Sunday, July 15, 2012

Review: Logitech k400

It is meant to be used later on on my Raspberry Pi, if I can ever get my hands on one. For that I would like to have a second small keyboard with a tiny receiver so that I might be spared even more clutter on and next to my desk. Also, I need something else to do but only thesis revisions. Oh, and a wireless keyboard with a trackpad should work nicely with a TV-connected computer.
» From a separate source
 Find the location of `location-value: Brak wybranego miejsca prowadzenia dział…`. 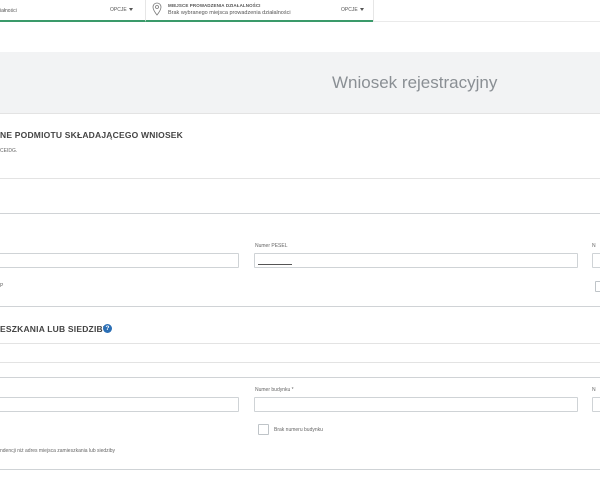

The k400 in all its beauty.


The good

  • A few multimedia keys on top of the keyboard (mute, volume up, volume down, and a 'home' button to open a browser window).
  • It worked without problem once the drivers were recognised and installed. It might have helped that the Logitech SetPoint software had already been installed on my home PC. The keyboard was also recognised at once on my work CrapBook.
  • The keys work quite well once you're used to their size and their position.
  • It takes normal AA batteries, and two of those babies were included. This opens the possibility for using rechargeable AA batteries.
The k400 from underneath with the battery compartment cover removed.


The bad

  • The touchpad could be a bit more responsive and sensitive to fine manipulation. As these things go, I would guess that it is about 5 years behind in development of touchpads.
  • The arrow keys are in a very bad position. It was quite easy for me to hit both up arrow and the shift key at the same time and then delete the marked line when hitting the letter that was meant to be capitalised. 
  • The badly positioned arrow and right shift keys.
  • The enter key is a bit narrow for my taste.

The weird

  • There is a 'left mouse click' button on the top left side of the keyboard. I don't know yet how useful that would be, given the full touchpad on the right side of the keyboard with single tap recognition and a left click button.
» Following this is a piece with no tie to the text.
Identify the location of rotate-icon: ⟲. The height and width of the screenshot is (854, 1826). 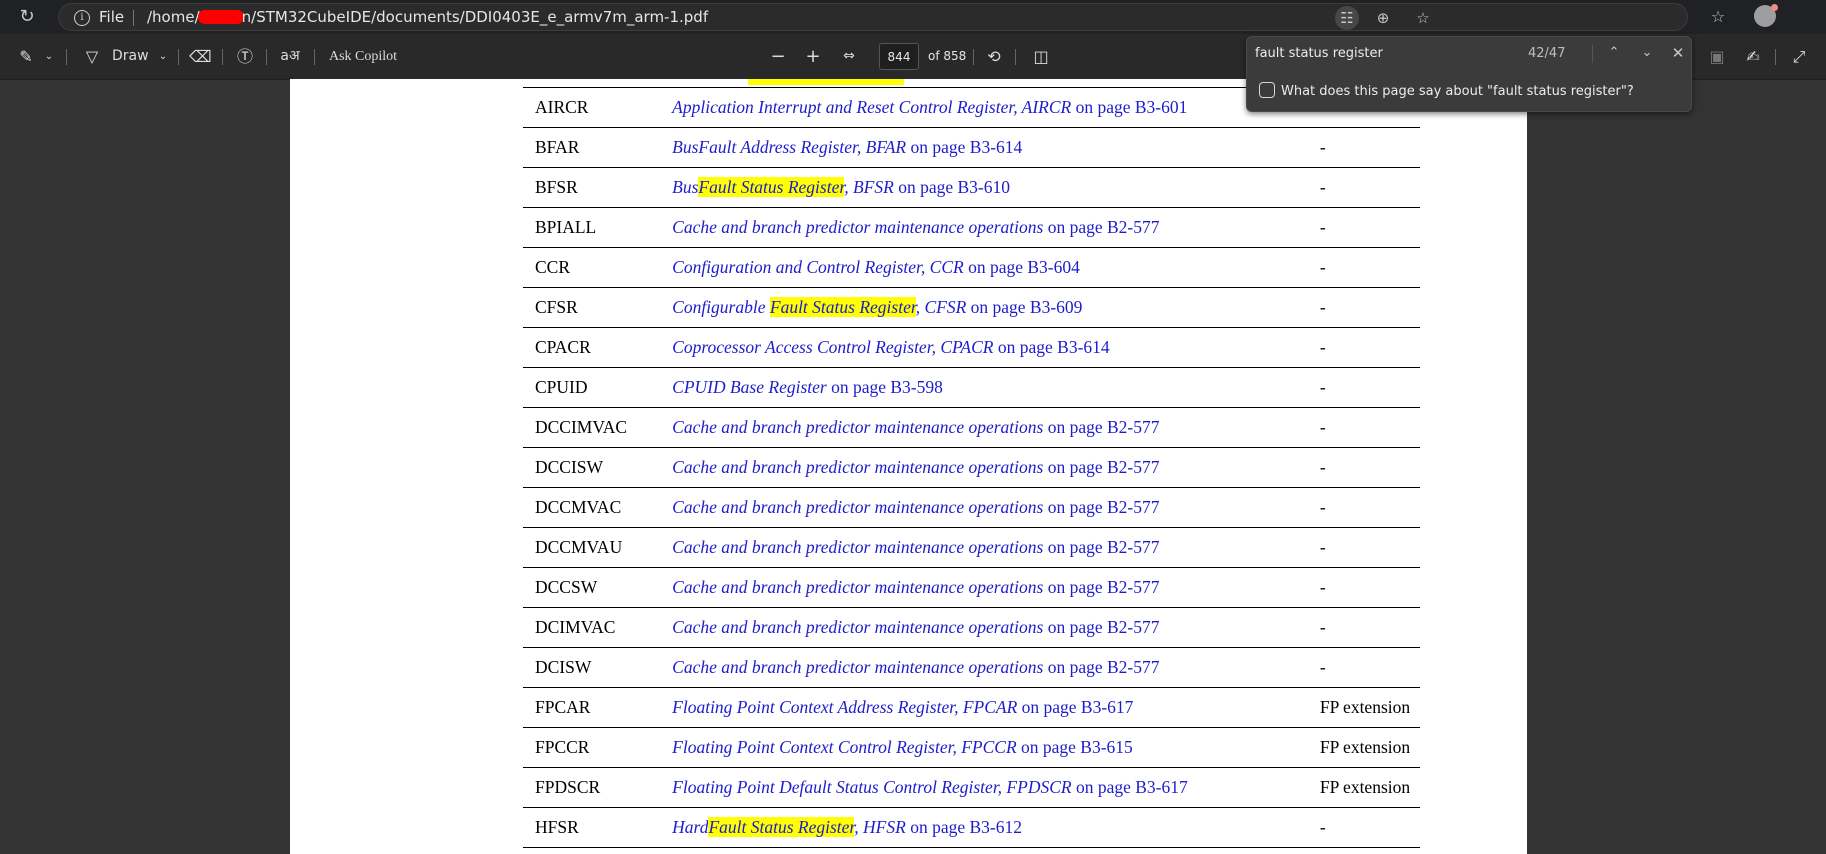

The weird 'left click' button on the top left.
  • Instead of using only the tiny unified receiver one is supposed to use and additional bridge between that receiver and a desktop PC. I don't know why, but that makes the whole receiver larger than a standard Logitech one. And it worked fine without that connector on my desktop at home. Maybe it is meant for signal amplification when the receiver is connected at the back of a PC tower underneath a desk, but I used it on the USB dock on top of my desk.
The actual nano receiver on the left, the connector for PCs on the right.

[Update]
There is one thing I am missing: The touchpad does not support multi-touch gestures. The minimum I would like to have would be that a two-finger-tap would do a right click, but unfortunately I have to use the button. I personally got very used to a touchpad doing exactly that. Hell, even my ancient Dell Inspiron 6400 laptop did that!